* Stated exercise a *
Answer these questions from the piece on morality in the church and democracy below:
(i) What name was the author's old church given as it declined?
(ii) Where were UMC declines mostly found in the past?
(iii) What congregation is thriving near the failing church?

* Passage provided *
####################

Friday, October 11, 2024

Musings on the Evolution of Morality in the Church and Democracy

By Rudy Barnes, Jr., October 12, 2024


The church is in a slow decline, but few pastors are speculating on its future.  As a retired pastor of the United Methodist Church (UMC) I’m an exception to the rule.  I’ve criticized the failure of the church to  advocate moral standards taught by Jesus in politics, and its failure to reform exclusivist Christian doctrine that limits salvation to Christians.


I grew up in Columbia, S.C. and  attended Wesley Memorial UMC in the Shandon neighborhood.  My old church is a sad sign of changing times.  It was renamed Heyward Street UMC as it declined, and is now a mere ghost of its vibrant past.  In the past such UMC declines were mostly in rural areas, but now are evident in affluent suburban areas across America.


The issues dividing the UMC have cultural roots that have split Americans, along with demographic, moral and theological issues; and the problems are not being discussed in the church.  It’s not the neighborhood; near the failing Heyward Street UMC there is a thriving Unitarian Universalist Congregation that doesn’t emphasize Christianity.

####################

* Dataset records *
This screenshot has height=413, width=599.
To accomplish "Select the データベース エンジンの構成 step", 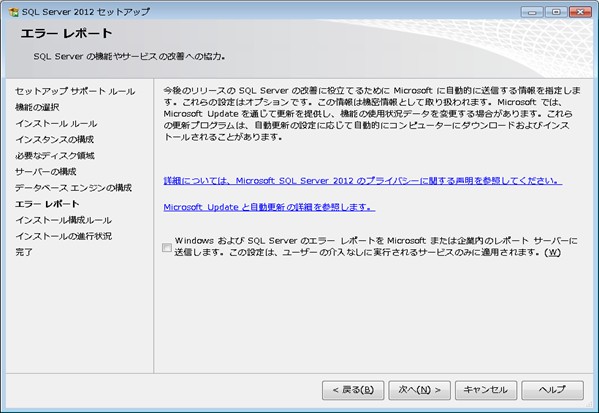I will point(73,188).
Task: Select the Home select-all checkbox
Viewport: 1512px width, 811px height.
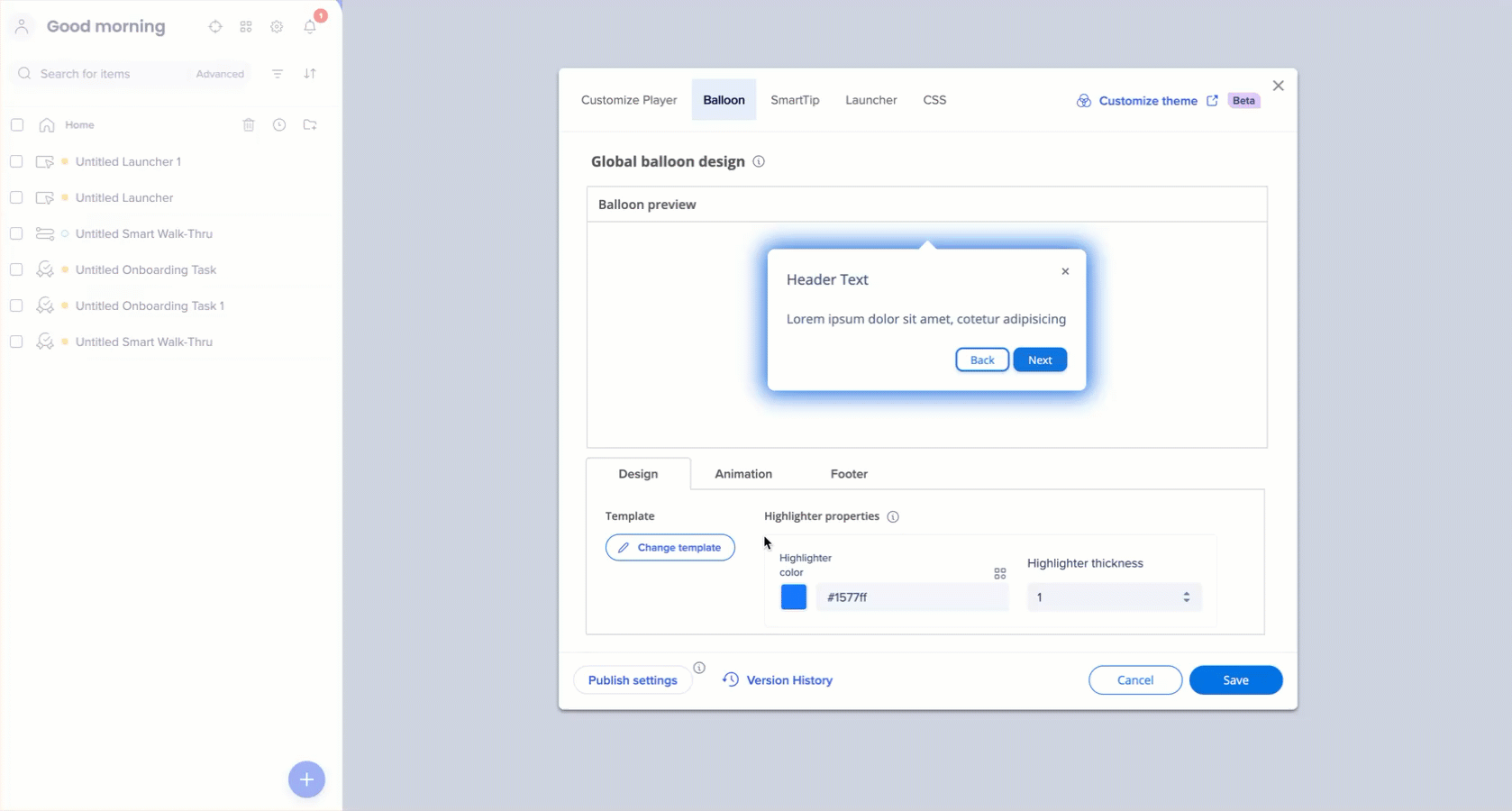Action: coord(17,125)
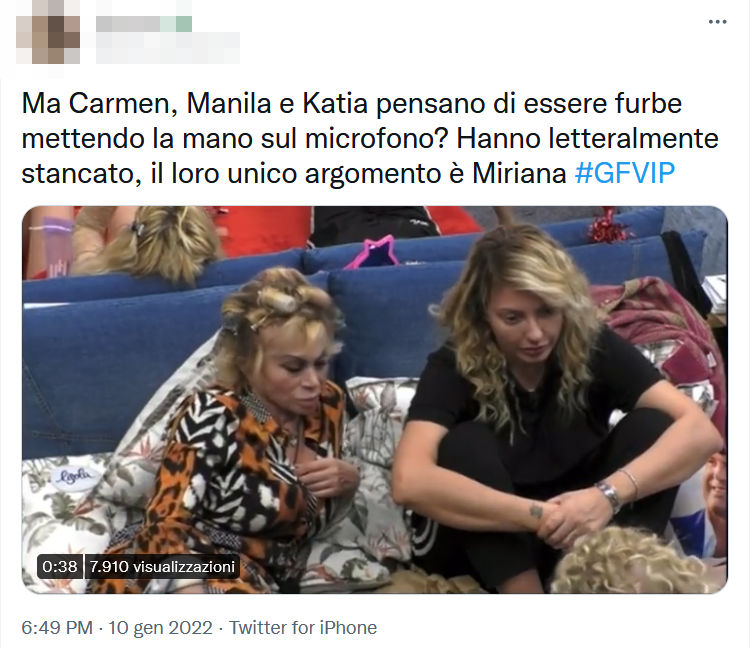This screenshot has height=648, width=754.
Task: Click the 7.910 visualizzazioni view count
Action: [162, 567]
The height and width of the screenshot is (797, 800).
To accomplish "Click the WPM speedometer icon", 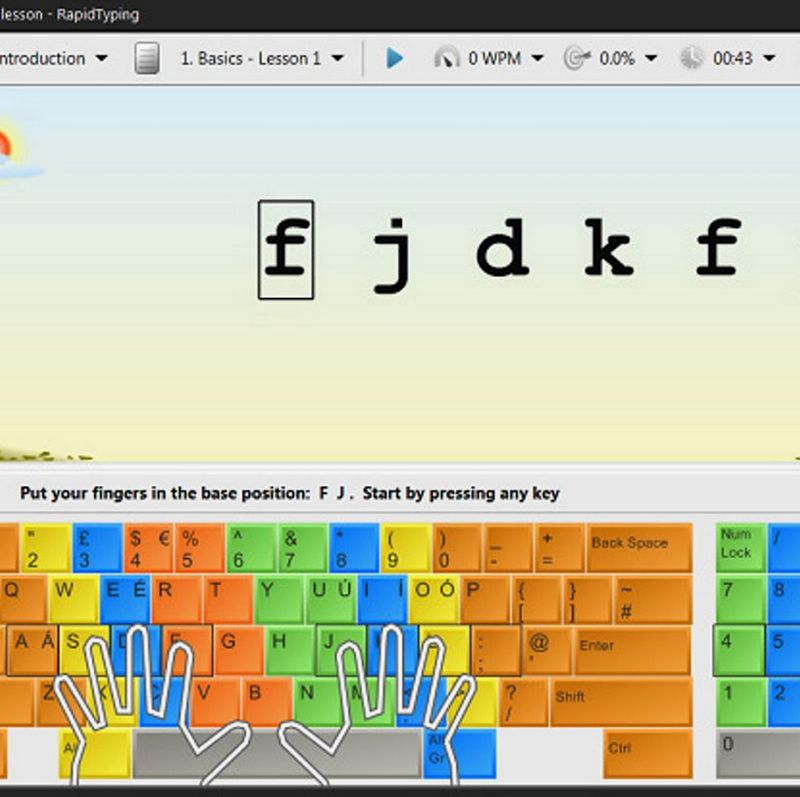I will (x=446, y=58).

####################

* Stated exercise b *
List each line of the records that contains the string "Task".

* Correct output a *
(i) Heyward Street UMC
(ii) In rural areas
(iii) A Unitarian Universalist Congregation

* Correct output b *
Task: Select the Home select-all checkbox
Task: Click the 7.910 visualizzazioni view count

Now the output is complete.